While the first two strategies permit direct comparisons of model
results, it is felt that the third strategy may be the most comprehensive
approach to model inter-comparison. However, as discussed previously under
the section on hybrid receptor/dispersion modeling, there are not yet
objective and practical approaches which appropriately combine all evidence.
A second issue of RM and DM comparisons concerns the quantity
compared. In general, it would seem that the quantities compared should
relate to modeling objectives. Comparison of (possibly size fractionated)
source class contributions of the particulate mass might be appropriate, as
used in Quail Roost II. It is important to realize that neither DMs nor RMs
apportion regional sulfate, which may contribute much of the fine particu-
late mass. DMs, such as PEM, do not model regional sources (beyond 60 km
distance). RMs may not accurately apportion sulfate since sulfate does not
have identifiable tracers.
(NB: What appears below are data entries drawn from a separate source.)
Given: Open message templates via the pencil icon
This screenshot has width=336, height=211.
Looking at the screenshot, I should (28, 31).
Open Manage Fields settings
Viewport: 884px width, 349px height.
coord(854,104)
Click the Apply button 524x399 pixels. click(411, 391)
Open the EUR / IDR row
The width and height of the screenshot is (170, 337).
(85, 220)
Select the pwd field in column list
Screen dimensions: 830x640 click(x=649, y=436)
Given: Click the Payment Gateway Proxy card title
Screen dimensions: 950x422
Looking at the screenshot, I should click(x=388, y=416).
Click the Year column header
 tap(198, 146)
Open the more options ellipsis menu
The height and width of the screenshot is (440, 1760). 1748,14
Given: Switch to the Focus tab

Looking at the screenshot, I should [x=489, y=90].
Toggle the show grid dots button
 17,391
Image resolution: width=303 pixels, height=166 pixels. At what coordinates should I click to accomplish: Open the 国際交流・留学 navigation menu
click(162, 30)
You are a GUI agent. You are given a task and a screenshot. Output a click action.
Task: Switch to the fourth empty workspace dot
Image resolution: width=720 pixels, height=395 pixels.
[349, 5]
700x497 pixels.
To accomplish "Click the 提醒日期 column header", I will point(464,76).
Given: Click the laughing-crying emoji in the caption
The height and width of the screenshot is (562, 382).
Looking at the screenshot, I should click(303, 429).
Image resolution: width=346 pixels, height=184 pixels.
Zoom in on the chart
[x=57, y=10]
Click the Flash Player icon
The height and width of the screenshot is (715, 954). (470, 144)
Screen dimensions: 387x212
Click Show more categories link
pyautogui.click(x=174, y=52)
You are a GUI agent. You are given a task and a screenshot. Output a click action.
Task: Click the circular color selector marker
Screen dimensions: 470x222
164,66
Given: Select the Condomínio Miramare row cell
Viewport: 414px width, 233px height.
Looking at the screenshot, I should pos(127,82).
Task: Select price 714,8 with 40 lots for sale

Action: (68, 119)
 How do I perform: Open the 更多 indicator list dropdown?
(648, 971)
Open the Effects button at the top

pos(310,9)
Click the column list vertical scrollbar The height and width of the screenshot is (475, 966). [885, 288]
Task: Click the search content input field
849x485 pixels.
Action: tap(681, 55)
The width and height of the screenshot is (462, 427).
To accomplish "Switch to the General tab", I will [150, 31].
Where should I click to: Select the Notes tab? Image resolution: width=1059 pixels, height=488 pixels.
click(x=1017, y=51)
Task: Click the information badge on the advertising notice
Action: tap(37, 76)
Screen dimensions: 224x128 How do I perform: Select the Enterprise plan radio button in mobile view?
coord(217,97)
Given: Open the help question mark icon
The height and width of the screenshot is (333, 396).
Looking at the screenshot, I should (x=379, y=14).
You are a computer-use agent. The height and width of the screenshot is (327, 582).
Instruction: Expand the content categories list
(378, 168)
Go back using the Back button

Consequently, apportionment of the sulfate in
the Philadelphia study will involve large uncertainties. Apportionment of
sulfate might be broken out separately from the apportionment of local
sources, to help clarify the contribution from regional sources.
Third, the different nature of the outputs produced by DM and RM should
be recognized in inter-comparisons. DMs provide deterministic point
estimates; RMs provide statistical or qualitative estimates. While it is
possible to weight comparisons between RM results with estimates of their
statistical confidence, this can not be accomplished easily with DM. One
possible solution is to compare only the statistically significant RM
results to DM results. Statistically insignificant results might be set to
zero. One or several confidence levels might be selected for this purpose.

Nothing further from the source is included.